За буйки (сборник) — страница 37 из 51

– Добро должно быть с кулаками – слышал, конечно. Что это значит? Это значит, что гуманизм без дубины – всего лишь форма капитуляции. Реальная природа человека контролируется не иллюзиями. Иллюзии – это инструмент духовного разврата. Вырви иллюзии с корнем – иначе ты пропал, молодняк.

– И что же мне, по-вашему, делать, Николай Степанович? – спросил Васёк, пытаясь окончательно уяснить себе суть философии Язычника.

– О, боги! Что мне делать с моими радивыми учениками! Иди, помирись с женой. Ты знаешь, что тебе делать. Ты разумный, следовательно, сильный, мужчина. Возьми плётку, укроти жену, иначе ты напишешь не ту диссертацию. Улавливаешь связь? Ты не защитишь свою работу, и, в конечном счете, пострадает истина. Кто будет в этом виноват? Ты. Кстати… Ты Вагнера слушаешь? Нет? Напрасно.

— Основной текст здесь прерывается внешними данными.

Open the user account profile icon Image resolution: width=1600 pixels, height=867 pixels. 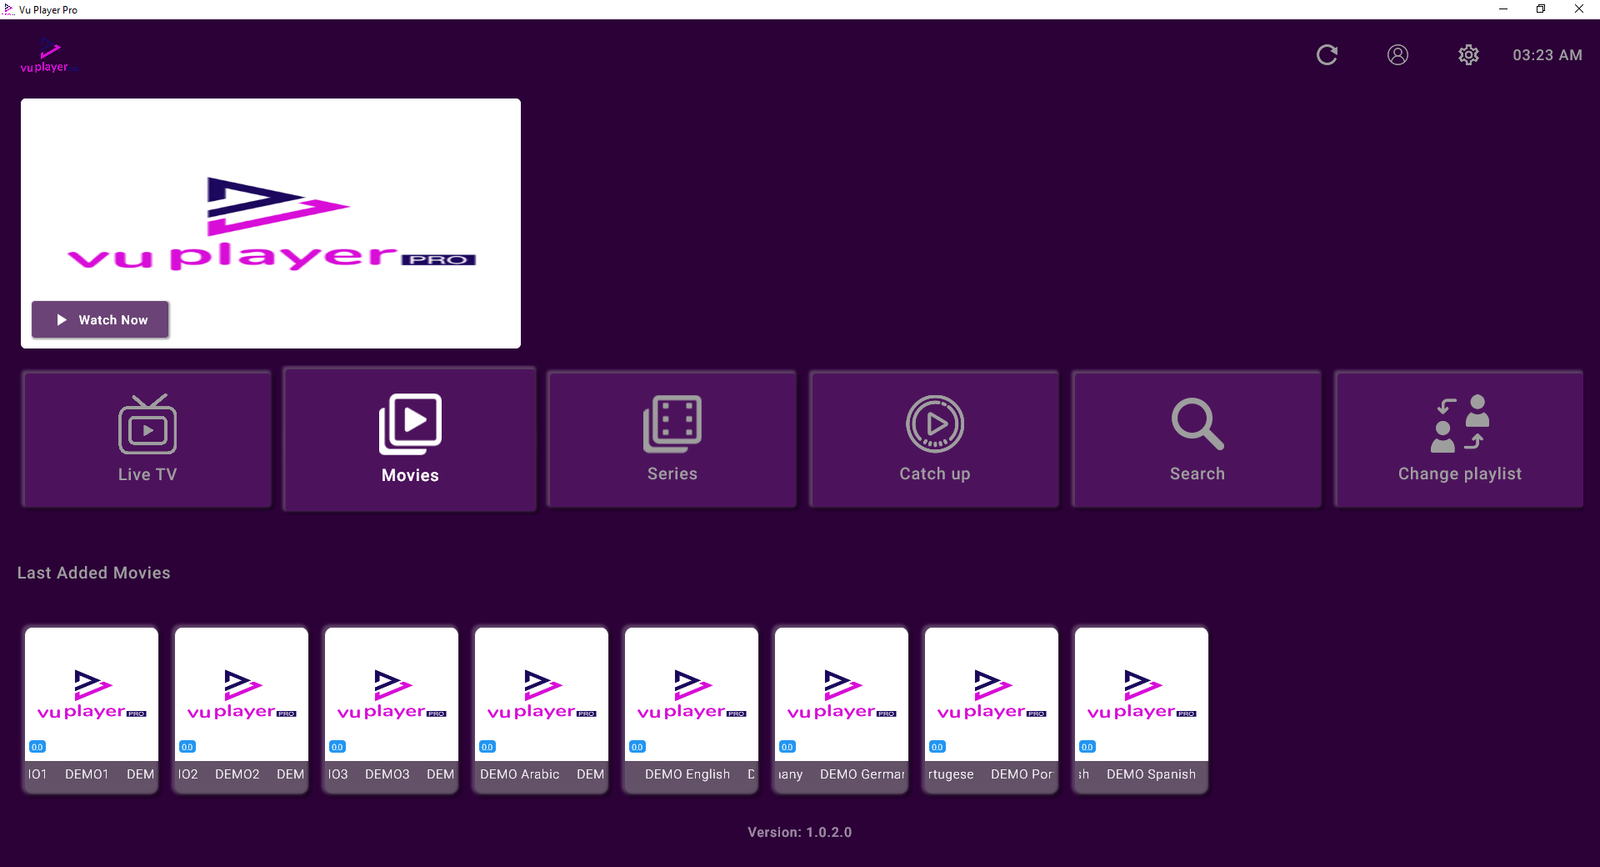pyautogui.click(x=1397, y=55)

Вагнер – это мощь; а там, где мощь, – там истина.

Василия Робертовича вышла провожать в прихожую Маргарита Ярославовна. Чувства, которые ещё недавно переполняли душу и могли бы родить восхитительный комплимент этой женщине, куда-то улетучились – словно Маргарита была виновата в том, что её глыба-муж разонравился аспиранту. Врать Васёк не умел и не желал, поэтому поблагодарил сухо, сам себя не уважая за эту неуместную сдержанность. Маргарита Ярославовна отделалась также скупыми пожеланиями добра, будто реагируя на перемену в настроении гостя. Но Васёк был уверен, что глаза её потухли ещё до того, как она вышла в прихожую на правах гостеприимной хозяйки.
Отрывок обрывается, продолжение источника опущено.